▸ **WRITTEN INSTRUCTION**
Extract the text line from each record below verbatim, omitting the pictures.
#### WORKING DATA ####
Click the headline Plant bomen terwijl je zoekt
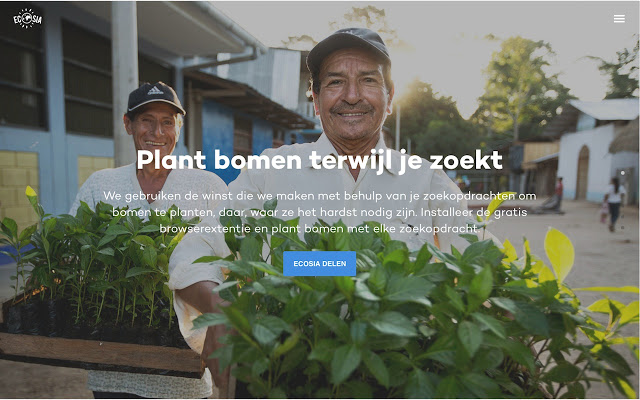The image size is (640, 400). (320, 160)
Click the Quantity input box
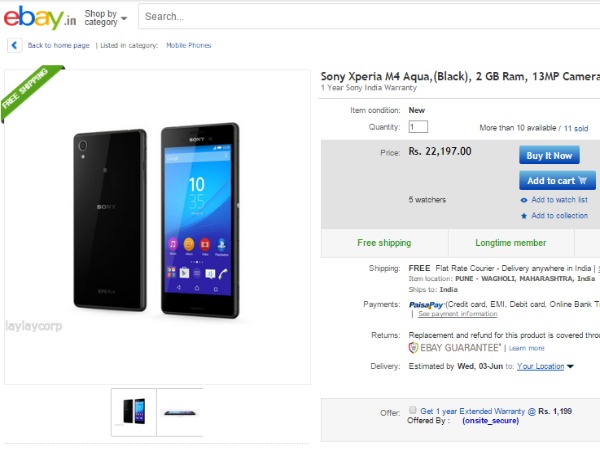This screenshot has width=600, height=450. pos(417,127)
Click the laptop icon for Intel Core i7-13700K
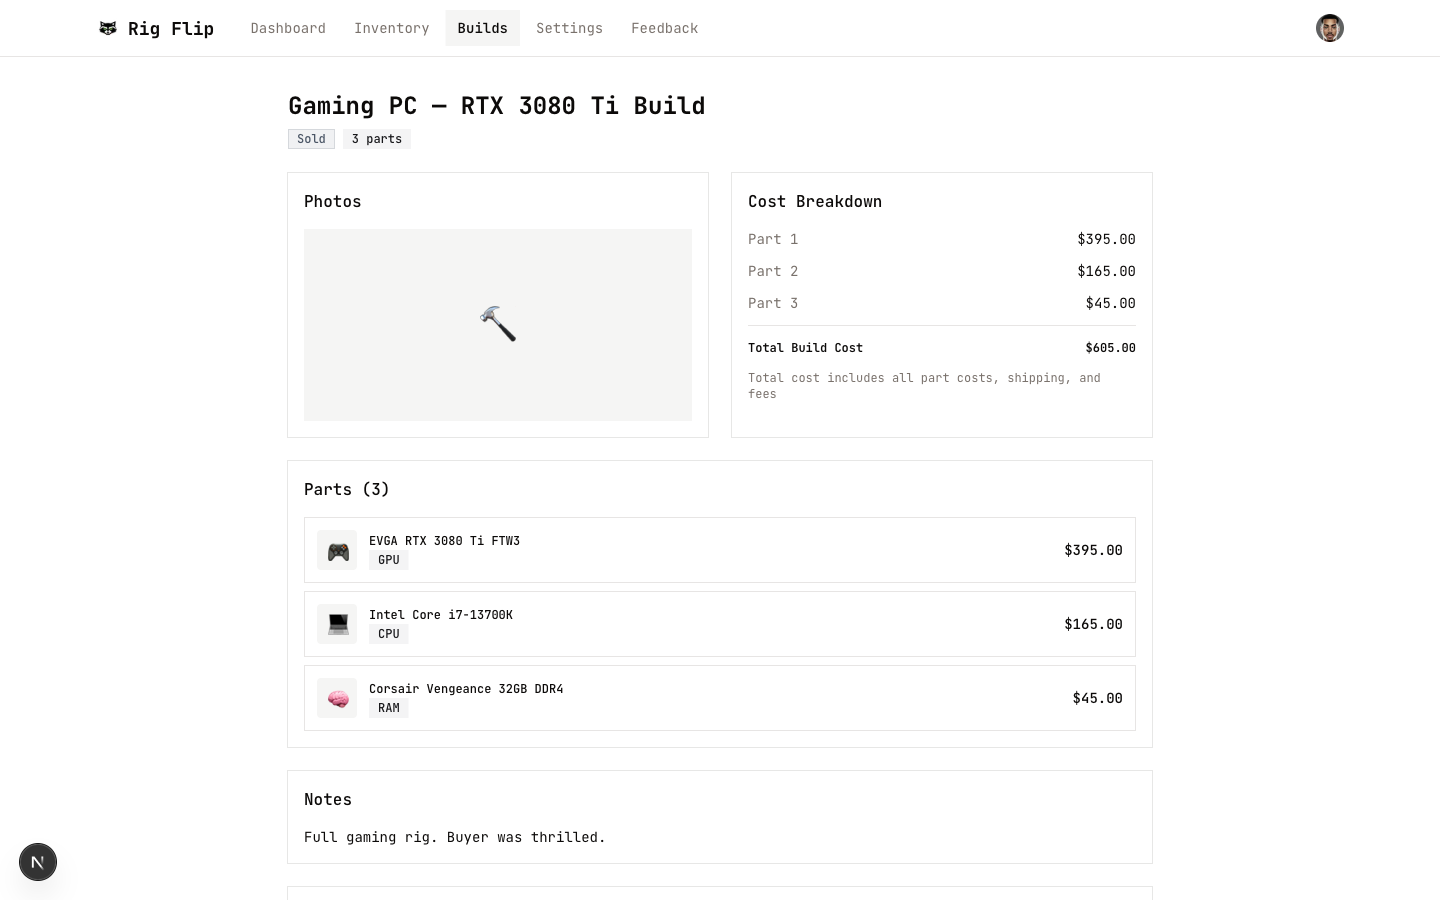Viewport: 1440px width, 900px height. click(337, 623)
####
▸ **FINISHED EXERCISE**
Click the headline Plant bomen terwijl je zoekt
The image size is (640, 400). (320, 160)
Click the Quantity input box
This screenshot has width=600, height=450. pos(417,127)
Click the laptop icon for Intel Core i7-13700K
Viewport: 1440px width, 900px height. click(337, 623)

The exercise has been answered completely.